Announcement

Collapse
No announcement yet.
X
  • Filter
  • Time
  • Show
Clear All
new posts

  • Difference in Difference with three treatment groups, Problem of Collinearity

    Hello all,

    I have been working on a balanced panel dataset. I have two treatment groups and one control, i.e. three groups of countries for which I generated three dummies ("D1", "D2" and "D3") to use in the DiD regression. Each dummy equals 1 for the specified group of countries and 0 otherwise. No country belongs to more than one of the three groups. Furthermore, there's a time dummy which I indicate as "postevent", i.e., a dummy variable that equals 1 after a specific date (using monthly data) and 0 before that date. I am studying the effect of the treatment variable on a dependent variable "y" using the following regression, where countries are indicated by "c" and time and cross fixed effect are considered:

    Code:
    reg  y  i.D1##i.postevent  i.D2##i.postevent i.D3##i.postevent  i.c  i.date, cluster(c)
    The problem is that then I get the outcome that the interaction term of one of my last dummy (D3) is omitted due to collinearity:

    Code:
    note: D3 omitted because of collinearity.
    note: D3#1.postevent omitted because of collinearity.
    ...
    Initially I had a DiD with one control and one treatment group which works fine but I wanted to be more specific and defined a new country group and separated in from the other countries as explained above, however, it does not work like this and I don't know what I have missed or what mistake I have made. Unfortunately, I cannot include my data in the post. I hope the question is clear enough, otherwise please go ahead and ask me. I would appreciate your suggestions. How could I add the third groups of countries and still get a sane result?

    Best,
    Shadi

  • #2
    The fact that you have a DID model doesn't alter the principles behind what is often called the "dummy variable trap." If you have three groups, you must represent them with two indicators. Your variables D1 D2 and D3 suffer from the colinearity that D1 + D2 + D3 = 1 (= _cons). A model containing colinear variables is unidentifiable and Stata (and all other statistical packages) breaks such colinearities in order to identify the model. In this case Stata chose to eliminate D3. It could just as well have eliminated D1 or D2, or the constant term. But something had to go.
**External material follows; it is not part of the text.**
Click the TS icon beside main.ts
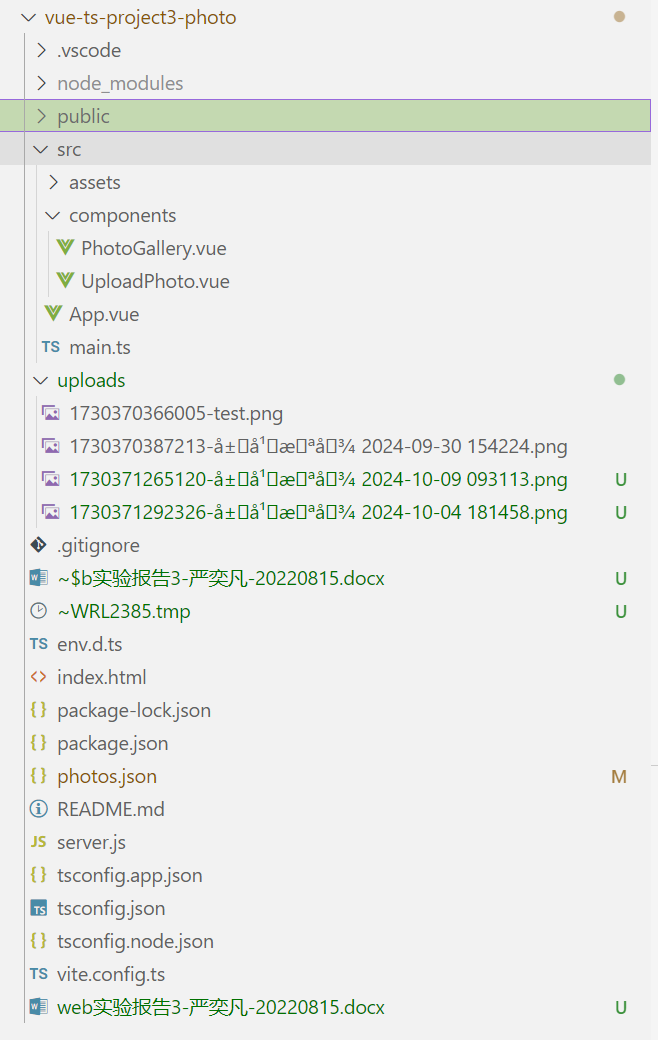Screen dimensions: 658x1040 pyautogui.click(x=50, y=347)
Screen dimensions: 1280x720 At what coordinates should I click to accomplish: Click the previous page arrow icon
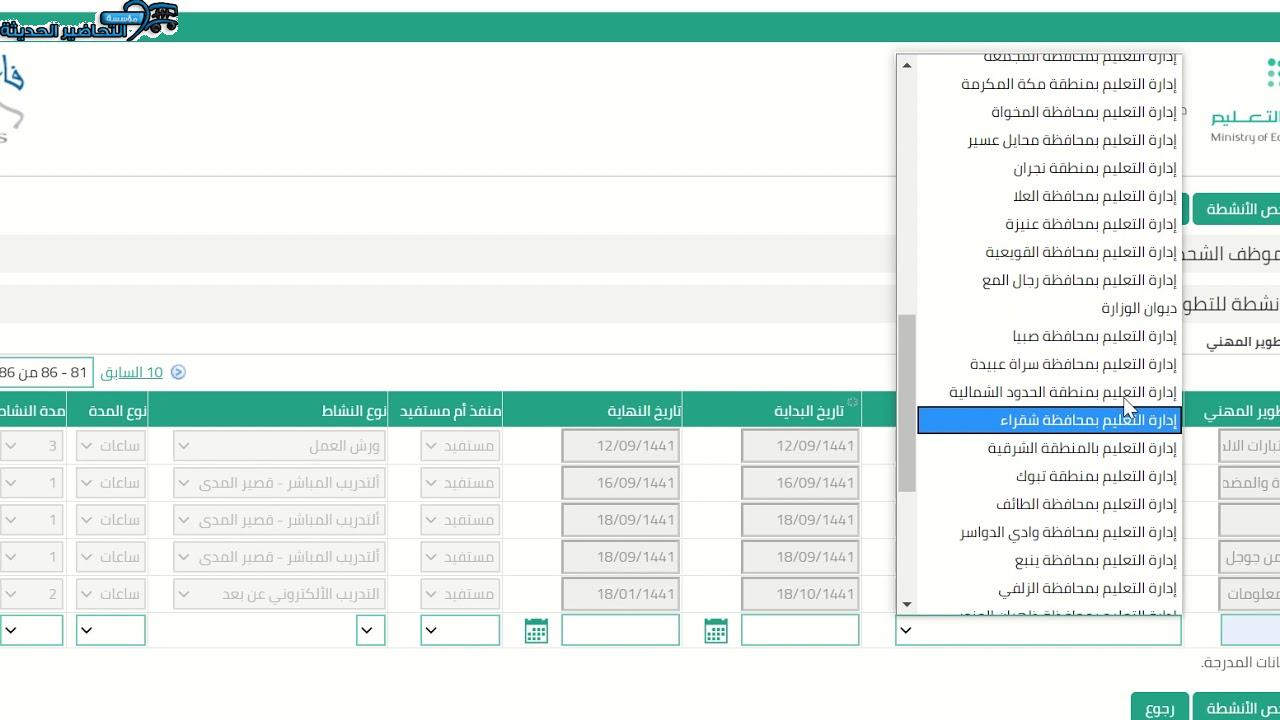point(178,372)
    Similar reasoning applies to the D*#postevent interaction terms.

    I should also point out that you have another colinearity in your model which, I'm confident Stata noticed and warned you about, but you same to have overlooked: the colinearity between i.postevent and the i.date variables. As you are doing a DID analysis, your postevent variable is defined as 1 for all dates after a certain point and 0 otherwise. This variable will necessarily be colinear with the i.date variables. And if you look carefully at your output, you will find that Stata has omitted one of them in addition to the usual baseline category that would be omitted with i.date in the absence of postevent.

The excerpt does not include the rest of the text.